GOP reform bill takes aim at VA’s ‘entrenched’ bureaucracy

The chairman of the House Veterans Affairs Committee has put forward a new bill aimed at making it easier to fire corrupt or negligent Department of Veterans Affairs workers, boosting support for whistleblowers who have been targeted by the VA.

The bill from Rep. Jeff Miller, R-Fla., is the latest attempt to rein in a broken VA that has defied congressional reform efforts.

In 2014, after the nationwide healthcare scandal revealed the agency was faking wait times to make it appear it was serving veterans on a timely basis, Congress passed legislation to make it easier to fire officials involved. But the VA has mostly refused to use that law, and in June, MilitaryTimes reported that the VA will stop using that law altogether.

Miller said Wednesday that the inability to fire VA officials continues to be the VA’s biggest problem, and said his bill is aimed at fixing that problem for good.

“The biggest obstacle standing in the way of VA reform is the department’s pervasive lack of accountability among employees at all levels,” he said. “Until this problem is fixed once and for all, long-term efforts to reform VA are doomed to fail.”

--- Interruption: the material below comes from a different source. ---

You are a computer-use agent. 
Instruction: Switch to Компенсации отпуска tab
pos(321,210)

“For too long, union bosses, administration officials and their enablers have used every trick in the book to help VA bureaucrats who can’t or won’t do their jobs remain firmly entrenched in the agency’s bureaucracy,” he added.

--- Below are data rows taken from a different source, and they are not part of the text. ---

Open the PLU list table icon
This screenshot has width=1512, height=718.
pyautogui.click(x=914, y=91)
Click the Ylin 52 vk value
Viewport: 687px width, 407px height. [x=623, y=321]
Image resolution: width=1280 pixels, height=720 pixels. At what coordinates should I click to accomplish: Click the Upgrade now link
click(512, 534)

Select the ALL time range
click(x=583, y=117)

Under his bill, the process of firing or demoting rank-and-file VA employees, plus their appeals process, would be shortened to just 77 days.

The current process can run on for more than a year, Miller’s office said.

It would also completely remove the Merit Systems Protection Board from the process when it comes to senior officials. The MSPB is the last resort for officials who want to appeal firings or demotions, and the board has resisted the law, and has argued openly that it’s unconstitutional.

Miller’s bill would also do more to protect whistleblowers, who have complained that the VA spies on them and fails to address their complaints constructively.

Elsewhere, it would let the VA recoup bonuses and relocation expenses, a reaction to a scandal in which a few senior officials received hundreds of thousands of dollars in benefits.